● Tareas por realizar
A: Convierte en una lista breve el párrafo del ensayo sobre Kazajistán que empieza con "De forma simultánea", sin perder sus datos principales.
B: Retoma el ensayo sobre Kazajistán justo después de su última oración.

● Fragmento seleccionado

Ensayo

Kazajistán: ¿Matar al padre?

La desigualdad social desembocó en protestas, pero la crisis kazaja esconde mucho más

Kazajistán: ¿Matar al padre?
La planta Aksu Ferroalloys del Eurasian Resources Group (ERG), en el noreste de Kazajistán. Shamil Zhumatov / Reuters

Kazajistán ha vivido su particular semana trágica. Cinco días de protestas, caos y violencia que dejan decenas de muertos, miles de detenidos y muchas incógnitas. Lo que empezó como una ola de manifestaciones pacíficas alimentada por el descontento popular ante el aumento del precio de los combustibles degeneró en graves incidentes armados en las calles de la antigua capital, Almatí, aún hoy la ciudad más poblada del país y orgullosamente abierta, amable y cosmopolita. Según el presidente kazajo, Kasim-Yomart Tokáyev, los responsables de esta violencia fueron miles de “terroristas” locales y foráneos entrenados en el exterior y cuyo único fin era hacerse con el control del país. 

Manifestación en Almatí el 5 de enero de 2022. Yan Blagov / AP
Militares en la plaza donde centenares de personas protestan contra el Gobierno. Mariya Gordeyeva / Reuters

De forma simultánea —y sin que esté claro aún cómo, por qué y la relación entre ambos sucesos— se ha producido un grave enfrentamiento interno en el seno de la élite dirigente en Nursultán, antigua Astaná. Un auténtico terremoto en la Akordá —el palacio presidencial kazajo— con el que su actual inquilino, Tokáyev, parece haberse librado de la tutela del expresidente Nursultán Nazarbáyev y sus leales. Nazarbáyev había abandonado formalmente la presidencia en marzo de 2019, pero a sus 81 años mantenía su poder al frente del Consejo de Seguridad Nacional. Tokáyev lo ha reemplazado también en la cabeza de este órgano y ha arrestado, acusado de traición, a Karim Masímov, mano derecha de Nazarbáyev y jefe del servicio de inteligencia local, el KNB, heredero del KGB. Tokáyev es ahora de manera incuestionable el hombre fuerte de Kazajistán. Y más aún con la rápida intervención militar rusa bajo el paraguas de la Organización del Tratado de Seguridad Colectiva (OTSC), un claro respaldo del presidente Putin al actual mandatario kazajo. 

No será fácil, en cualquier caso, disipar la sombra de su predecesor, ni pasar página de esta crisis. Nazarbáyev es mucho más que un simple expresidente. Es la figura que ha monopolizado la vida política y económica kazaja durante más de treinta años, desde las postrimerías de la Unión Soviética. Es una suerte de “padre” del Kazajistán moderno. Sobre las vastas reservas de hidrocarburos y minerales del subsuelo kazajo, Nazarbáyev articuló un régimen autoritario, pero que presumía de vocación modernizadora y prosperidad expansiva, de apostar por la “armonía interétnica” en un país con más de 120 nacionalidades censadas, y de aplicar una política exterior “multivectorial”, es decir, orientada a mantener relaciones amistosas y fluidas con todos sus vecinos centroasiáticos y grandes potencias de la política internacional: Rusia y China en particular, pero también Estados Unidos, la Unión Europea y Turquía.

● Material proporcionado
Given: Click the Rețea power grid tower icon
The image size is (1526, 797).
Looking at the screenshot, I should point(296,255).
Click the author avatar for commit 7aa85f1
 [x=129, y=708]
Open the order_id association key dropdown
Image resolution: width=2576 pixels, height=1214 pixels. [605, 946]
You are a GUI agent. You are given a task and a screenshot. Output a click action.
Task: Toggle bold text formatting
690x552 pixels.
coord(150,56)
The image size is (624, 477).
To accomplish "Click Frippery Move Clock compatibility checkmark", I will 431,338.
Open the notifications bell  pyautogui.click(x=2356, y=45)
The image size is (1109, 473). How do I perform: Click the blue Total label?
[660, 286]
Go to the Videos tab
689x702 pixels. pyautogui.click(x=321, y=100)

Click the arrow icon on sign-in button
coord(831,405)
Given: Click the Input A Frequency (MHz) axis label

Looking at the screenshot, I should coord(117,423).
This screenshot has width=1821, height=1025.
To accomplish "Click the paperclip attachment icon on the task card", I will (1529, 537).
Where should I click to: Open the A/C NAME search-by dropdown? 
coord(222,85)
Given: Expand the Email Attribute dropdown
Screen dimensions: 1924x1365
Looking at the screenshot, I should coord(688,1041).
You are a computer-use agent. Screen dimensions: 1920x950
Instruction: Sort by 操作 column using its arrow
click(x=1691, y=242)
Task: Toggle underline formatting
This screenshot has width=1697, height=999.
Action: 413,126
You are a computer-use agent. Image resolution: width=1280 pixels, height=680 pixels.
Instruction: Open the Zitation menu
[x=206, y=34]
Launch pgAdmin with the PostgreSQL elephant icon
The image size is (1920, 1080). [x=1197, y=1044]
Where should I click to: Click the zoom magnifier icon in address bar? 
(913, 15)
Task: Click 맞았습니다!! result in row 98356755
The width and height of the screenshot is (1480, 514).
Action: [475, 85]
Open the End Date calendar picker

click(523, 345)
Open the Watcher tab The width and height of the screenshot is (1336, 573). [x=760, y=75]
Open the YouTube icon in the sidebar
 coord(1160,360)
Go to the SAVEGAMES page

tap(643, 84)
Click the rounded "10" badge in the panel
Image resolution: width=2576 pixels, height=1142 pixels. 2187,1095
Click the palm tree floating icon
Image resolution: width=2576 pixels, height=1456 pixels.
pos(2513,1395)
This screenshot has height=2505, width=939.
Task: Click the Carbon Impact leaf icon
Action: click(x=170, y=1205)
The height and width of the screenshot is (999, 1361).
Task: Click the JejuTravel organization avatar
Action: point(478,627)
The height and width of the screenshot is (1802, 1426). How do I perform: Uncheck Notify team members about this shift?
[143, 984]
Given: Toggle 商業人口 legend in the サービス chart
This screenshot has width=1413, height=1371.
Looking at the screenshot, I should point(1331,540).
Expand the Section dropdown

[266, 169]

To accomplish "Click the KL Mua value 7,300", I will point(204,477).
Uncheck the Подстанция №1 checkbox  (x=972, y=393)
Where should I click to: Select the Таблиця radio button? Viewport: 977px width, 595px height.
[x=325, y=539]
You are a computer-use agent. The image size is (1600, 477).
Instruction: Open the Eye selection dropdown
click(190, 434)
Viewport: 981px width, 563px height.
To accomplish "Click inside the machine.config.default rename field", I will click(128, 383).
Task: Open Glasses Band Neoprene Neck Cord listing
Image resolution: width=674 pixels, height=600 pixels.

● Resultados del ejercicio
A:
- Al mismo tiempo que las protestas, y sin que se sepa aún qué relación guarda con ellas, hubo un grave enfrentamiento dentro de la élite dirigente en Nursultán, antigua Astaná.
- En la Akordá, el palacio presidencial, Tokáyev parece haberse librado de la tutela del expresidente Nazarbáyev y de sus leales.
- Nazarbáyev dejó formalmente la presidencia en marzo de 2019, pero a sus 81 años conservaba el poder al frente del Consejo de Seguridad Nacional.
- Tokáyev lo reemplazó también al frente de ese órgano.
- Tokáyev arrestó por traición a Karim Masímov, mano derecha de Nazarbáyev y jefe del KNB, el servicio de inteligencia heredero del KGB.
- Tokáyev es ahora, sin discusión, el hombre fuerte del país.
- Lo refuerza la rápida intervención militar rusa bajo la Organización del Tratado de Seguridad Colectiva (OTSC), un claro respaldo de Putin.

B:
En sus manifestaciones públicas, a medida que se ha ido restaurando la calma, el presidente Tokáyev ha insistido en el mantenimiento de estos tres pilares —orden constitucional vigente, armonía interétnica y multivectorialismo, al menos en clave económica—. Sin embargo, los tres pueden verse seriamente afectados como resultado de esta crisis y del despliegue de fuerzas de la OTSC. Así que, aunque la crisis actual parezca local, tendrá ramificaciones regionales y probablemente globales.   

Tokáyev y Nazarbáyev saludan a simpatizantes en Nursultán en un acto antes de las elecciones de 2019. Alexei Filippov / AP

¿Hacia un autoritarismo más represivo?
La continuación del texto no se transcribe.